The clock in the foyer of the famous courtroom in Stuttgart-Stammheim reads shortly before ten o'clock. In fact, it's already half past ten on Monday - time has literally stood still in the courthouse where the terrorists of the Red Army Faction (RAF) were sentenced.

The building was built specifically for the trials of the first generation of the RAF, the accused Ulrike Meinhof, Andreas Baader, Gudrun Ensslin and Jan-Carl Raspe. Demolition is to begin soon and a symbolic site in the history of German left-wing terrorism will finally be a thing of the past.
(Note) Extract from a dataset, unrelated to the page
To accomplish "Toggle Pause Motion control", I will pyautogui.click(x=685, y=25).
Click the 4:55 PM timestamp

The last verdict was pronounced here in 2019 - in another terrorist case against Islamists. Countless lines on a whitewashed wall in the passageway to the courtroom are reminiscent of the endless RAF proceedings. Federal prosecutor Klaus Pflug, who led the investigations into the then terrorist Peter-Jürgen Boock and was also the interrogator of the so-called life confessions, drew the first line. "I climbed onto the table and drew a line like a prisoner. In the end it was 85 lines," the 75-year-old recalls the first trial against Boock. Pfluger spent more than 200 days of trial in the courtroom with the orange bucket seats.
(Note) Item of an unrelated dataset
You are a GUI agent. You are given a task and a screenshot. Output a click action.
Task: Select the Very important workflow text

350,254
"Successful fight of the rule of law against terror"

"The multi-purpose building stands for the rule of law's successful fight against terrorism," says Pflug in retrospect. In April 1977, the State Security Senate of the Higher Regional Court in Stuttgart sentenced the terrorists Baader, Ensslin and Raspe to life imprisonment. Meinhoff hanged herself in her cell in 1976. However, the judgment against the others did not become final either - they also committed suicide in 1977 in the German Autumn.
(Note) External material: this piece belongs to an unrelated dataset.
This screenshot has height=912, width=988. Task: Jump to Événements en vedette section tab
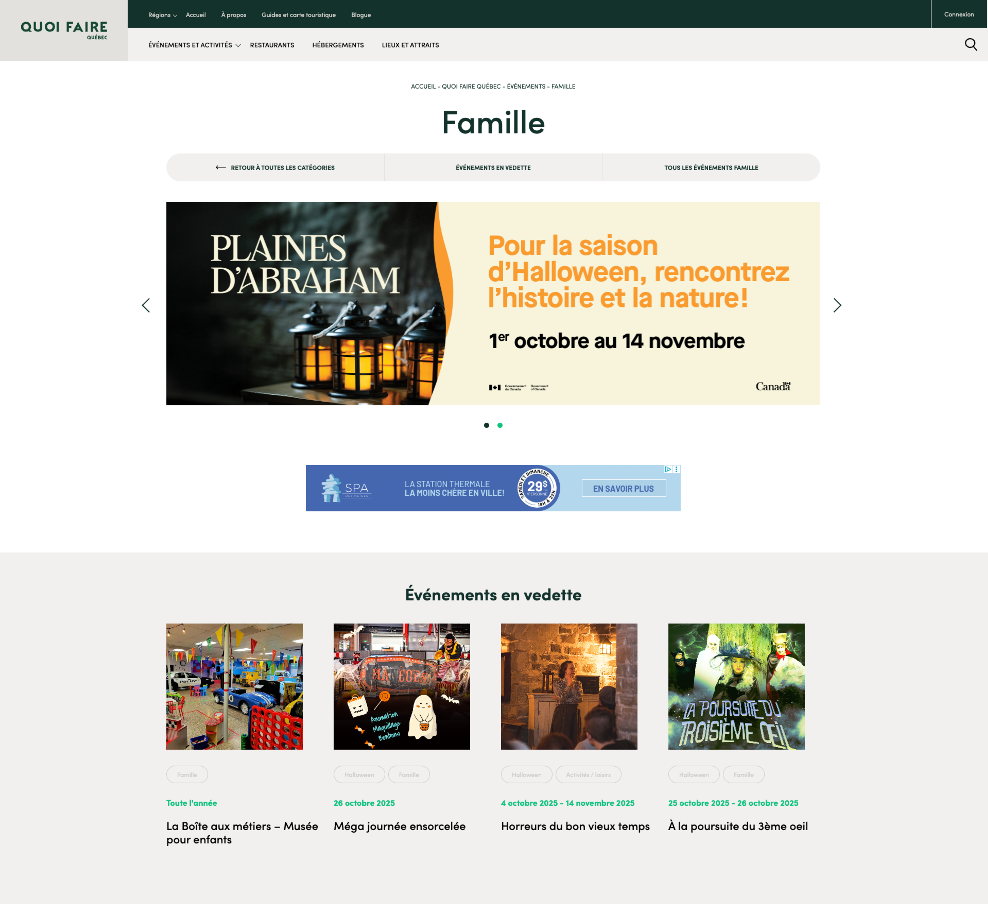(x=493, y=168)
Judge Kurt Breucker was a reporter for the State Security Senate in the first terror trial in Stammheim. According to the lawyer, this was neither influenced by the agitation of the accused and their defense lawyers nor by numerous left-wing supporters and sympathizers "nor by the pressure from right-wing circles, led by the Springer press". Again and again he and his colleagues took a seat at the long judge's bench, which is now to be dismantled over the next few days and kept as an exhibit.

One of the defense attorneys in the first Stammheim trial was the lawyer and former Green Party politician Rupert von Plottnitz. "My experiences weren't such that I grieved during the demolition," he says today. Almost five decades later, he also complains that the building was specially built for the first terror trial. "Hearings in special buildings instead of in normal courts inevitably stigmatize the accused as an alleged public danger, which cannot do the presumption of innocence any good."

Museums take over parts of the inventory

The spectator area in the sober courtroom, which exudes the charm of a production hall, is separated only by a waist-high wooden railing. The process visitors were always strictly controlled during all processes in Stammheim. There were several small cabins for this purpose. The iron turnstiles for the identity checks still work - they squeak in the entrance area as they did decades ago.

The empty building appears to the visitor as if it had been abandoned in a hurry. Criminal codes of different editions lie around in the judges' rooms. In one room someone seems to have made themselves comfortable - there is still an old leather armchair here. A wall of 38 ancient screens towers in the rear of the police control center. Small traffic lights there used to indicate when a person came near the prison fence. The cells appear extremely sparse - table, chair, sink and toilet in just a few square meters.

Stickers are attached to some doors and objects - including from the Ludwigsburg Prison Museum and the House of History Baden-Württemberg. At the beginning of April, the latter takes over several pieces of furniture and other objects. Judges' and defenders' tables and even several seating units from the spectator area will be removed and removed, reports exhibition manager Rainer Schimpf. "The tables stand for the massive confrontation that took place in the so-called Stammheim trial from 1975 to 1977 between the presiding judge Theodor Prinzing and the defense attorneys for the accused from the RAF."

The door, table and chairs are also taken from one of the custody cells for the accused and taken to a depot. At some point, all of these objects will then be exhibited - and tell the story of the multi-purpose building in Stuttgart-Stammheim.